В эти тревожные дни по телевизору показали «Маленькие трагедии» Швейцера с Высоцким в роли Дон Гуана, Смоктуновским в роли Сальери, но...

— Как можно было взять на Моцарта этого глупого Бумбарашку! — злился Незримов. — Так испортить пушкинские шедевры. Лучше бы я... Теперь сто лет не разрешат еще раз.

— А что же ты прохлопал! Сам и виноват.

Марта Валерьевна была права, и это его еще больше злило.

— А что же ты, такая умная, ни разу мне не подсказала?

— Ёлкин! Скоро Толик вернется, а мы опять ссориться начнем? Прекращай немедленно!

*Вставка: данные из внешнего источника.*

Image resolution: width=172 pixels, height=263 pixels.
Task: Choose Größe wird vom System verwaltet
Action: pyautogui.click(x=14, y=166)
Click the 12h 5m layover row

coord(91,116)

Это да, точно, надо смиряться. В середине июля Толика выписали, и они торжественно привезли его в Москву. А вместе с ним и замысел третьего фильма о хирурге Шилове, рожденный в разговорах с хирургом Шиповым, когда они бывали у него в гостях в Комарово в эту пору белых ночей, покуда Толик лежал в больнице. Многое произошло в интереснейшей жизни Григория Терентьевича за четырнадцать лет после съемок «Голода», и все это так и просилось в новый фильм. Причем с возрастом и Жжёнов стал еще больше походить на прототип Шилова. А главное, Шипов, в шестидесятилетнем возрасте нашедший наконец свою главную любовь жизни, испытал многое, что было знакомо Незримову, прежняя шиповская жена вела себя точь-в-точь как Вероника Новак. Ну и кроме этого много чего. Шипов за прошедшие годы столько дал медицине, что многие у нас и за рубежом признавали его хирургом номер один в мире.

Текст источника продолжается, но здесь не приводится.